AUSZUG:

####################

Kronberg (pu/kb) – Bisher unbemerkt von der breiten Öffentlichkeit blickt der Kronberger Pfadfinderstamm Schinderhannes als Teil des Bundes der Pfadfinderinnen und Pfadfinder (BdP), einem international anerkannten, interkonfessionellen Pfadfinderverband, in diesem Jahr auf 70-jähriges Bestehen zurück. Anlass genug, die vielen unbekannte hiesige Erziehungsbewegung für Kinder und Jugendliche in den Blickpunkt zu rücken.

####################

BEREITGESTELLTE DATEN:
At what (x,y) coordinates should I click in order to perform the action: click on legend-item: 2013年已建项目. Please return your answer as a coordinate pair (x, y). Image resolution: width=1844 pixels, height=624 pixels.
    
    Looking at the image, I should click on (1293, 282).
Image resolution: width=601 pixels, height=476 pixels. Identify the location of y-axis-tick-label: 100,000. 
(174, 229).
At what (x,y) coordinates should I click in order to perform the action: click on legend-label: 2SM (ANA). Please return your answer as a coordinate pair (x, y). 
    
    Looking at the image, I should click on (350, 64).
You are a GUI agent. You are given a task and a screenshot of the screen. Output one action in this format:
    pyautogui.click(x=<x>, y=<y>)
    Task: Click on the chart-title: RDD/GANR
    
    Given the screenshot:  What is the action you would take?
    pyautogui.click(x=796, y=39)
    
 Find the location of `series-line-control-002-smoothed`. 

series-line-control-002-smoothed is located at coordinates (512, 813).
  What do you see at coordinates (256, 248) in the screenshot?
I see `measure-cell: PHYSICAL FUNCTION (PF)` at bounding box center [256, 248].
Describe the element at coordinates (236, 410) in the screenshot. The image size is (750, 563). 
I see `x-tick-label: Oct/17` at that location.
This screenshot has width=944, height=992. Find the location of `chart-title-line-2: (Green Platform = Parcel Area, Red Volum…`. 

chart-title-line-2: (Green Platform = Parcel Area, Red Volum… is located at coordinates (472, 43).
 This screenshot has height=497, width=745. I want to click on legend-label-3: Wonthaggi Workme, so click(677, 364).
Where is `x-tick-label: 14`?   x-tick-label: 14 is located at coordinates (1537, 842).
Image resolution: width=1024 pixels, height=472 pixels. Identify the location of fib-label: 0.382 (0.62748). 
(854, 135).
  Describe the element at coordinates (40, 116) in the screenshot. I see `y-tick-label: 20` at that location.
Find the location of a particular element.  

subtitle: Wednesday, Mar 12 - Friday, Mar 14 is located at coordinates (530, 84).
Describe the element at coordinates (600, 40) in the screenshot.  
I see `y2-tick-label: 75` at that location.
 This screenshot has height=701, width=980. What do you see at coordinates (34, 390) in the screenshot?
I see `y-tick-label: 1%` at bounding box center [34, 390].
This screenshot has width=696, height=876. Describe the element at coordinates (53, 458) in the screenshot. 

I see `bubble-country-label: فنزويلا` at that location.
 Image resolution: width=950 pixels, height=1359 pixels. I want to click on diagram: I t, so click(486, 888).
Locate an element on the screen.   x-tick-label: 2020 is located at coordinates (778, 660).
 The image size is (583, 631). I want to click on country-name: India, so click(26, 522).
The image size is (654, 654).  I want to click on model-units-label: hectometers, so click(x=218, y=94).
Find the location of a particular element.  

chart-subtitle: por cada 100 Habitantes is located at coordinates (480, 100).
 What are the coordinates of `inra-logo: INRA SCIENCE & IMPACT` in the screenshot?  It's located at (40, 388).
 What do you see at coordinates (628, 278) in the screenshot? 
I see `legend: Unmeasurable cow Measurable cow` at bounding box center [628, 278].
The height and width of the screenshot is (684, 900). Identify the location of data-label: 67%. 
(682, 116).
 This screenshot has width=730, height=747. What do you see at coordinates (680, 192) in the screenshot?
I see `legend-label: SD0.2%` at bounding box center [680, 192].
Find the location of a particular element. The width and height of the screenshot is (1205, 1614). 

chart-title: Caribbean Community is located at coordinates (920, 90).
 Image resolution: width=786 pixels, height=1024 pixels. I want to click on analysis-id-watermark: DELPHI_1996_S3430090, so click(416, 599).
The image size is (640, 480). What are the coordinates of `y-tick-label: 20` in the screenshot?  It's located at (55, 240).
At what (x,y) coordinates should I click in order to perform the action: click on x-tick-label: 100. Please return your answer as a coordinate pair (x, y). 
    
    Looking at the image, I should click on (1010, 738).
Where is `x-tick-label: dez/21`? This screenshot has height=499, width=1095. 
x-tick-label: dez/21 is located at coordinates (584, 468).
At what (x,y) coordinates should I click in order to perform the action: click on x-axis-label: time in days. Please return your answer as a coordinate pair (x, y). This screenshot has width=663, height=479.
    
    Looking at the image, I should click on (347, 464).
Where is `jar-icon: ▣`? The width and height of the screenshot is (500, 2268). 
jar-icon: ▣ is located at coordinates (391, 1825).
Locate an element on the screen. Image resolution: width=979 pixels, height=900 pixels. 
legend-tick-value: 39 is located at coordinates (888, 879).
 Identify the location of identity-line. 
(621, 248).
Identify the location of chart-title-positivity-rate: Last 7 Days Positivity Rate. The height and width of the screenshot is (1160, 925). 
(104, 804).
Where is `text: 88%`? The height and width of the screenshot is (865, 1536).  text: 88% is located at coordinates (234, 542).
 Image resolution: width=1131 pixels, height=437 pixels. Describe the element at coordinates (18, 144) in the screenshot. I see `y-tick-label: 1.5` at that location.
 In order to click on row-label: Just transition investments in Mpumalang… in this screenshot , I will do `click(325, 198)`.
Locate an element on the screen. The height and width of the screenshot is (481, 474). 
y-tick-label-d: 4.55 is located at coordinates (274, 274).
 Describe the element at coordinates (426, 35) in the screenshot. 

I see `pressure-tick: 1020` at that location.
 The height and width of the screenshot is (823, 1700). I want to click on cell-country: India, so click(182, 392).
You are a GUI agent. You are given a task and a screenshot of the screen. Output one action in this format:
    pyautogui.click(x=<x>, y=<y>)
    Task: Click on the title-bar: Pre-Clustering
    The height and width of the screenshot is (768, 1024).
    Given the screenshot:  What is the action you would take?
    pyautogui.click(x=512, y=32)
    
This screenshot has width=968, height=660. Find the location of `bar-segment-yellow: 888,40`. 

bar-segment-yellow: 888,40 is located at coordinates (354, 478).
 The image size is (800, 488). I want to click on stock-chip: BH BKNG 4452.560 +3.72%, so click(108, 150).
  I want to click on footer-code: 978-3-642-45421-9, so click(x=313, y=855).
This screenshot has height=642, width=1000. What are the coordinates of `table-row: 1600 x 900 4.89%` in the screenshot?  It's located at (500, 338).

####################

ARBEITSAUFTRAG A:
Welchen Anlass nennt der Auszug dafür, die Erziehungsbewegung in den Blickpunkt zu rücken?
ARBEITSAUFTRAG B:
Gib den Wortlaut des Auszugs zwischen „Kronberg (pu/kb) –“ und „Blickpunkt zu rücken.“ einschließlich genau wieder.

DEINE LÖSUNG A:
Der Kronberger Pfadfinderstamm Schinderhannes blickt in diesem Jahr auf 70-jähriges Bestehen zurück. Der Auszug nennt das „Anlass genug“, diese vielen unbekannte Erziehungsbewegung für Kinder und Jugendliche in den Blickpunkt zu rücken.

DEINE LÖSUNG B:
Kronberg (pu/kb) – Bisher unbemerkt von der breiten Öffentlichkeit blickt der Kronberger Pfadfinderstamm Schinderhannes als Teil des Bundes der Pfadfinderinnen und Pfadfinder (BdP), einem international anerkannten, interkonfessionellen Pfadfinderverband, in diesem Jahr auf 70-jähriges Bestehen zurück. Anlass genug, die vielen unbekannte hiesige Erziehungsbewegung für Kinder und Jugendliche in den Blickpunkt zu rücken.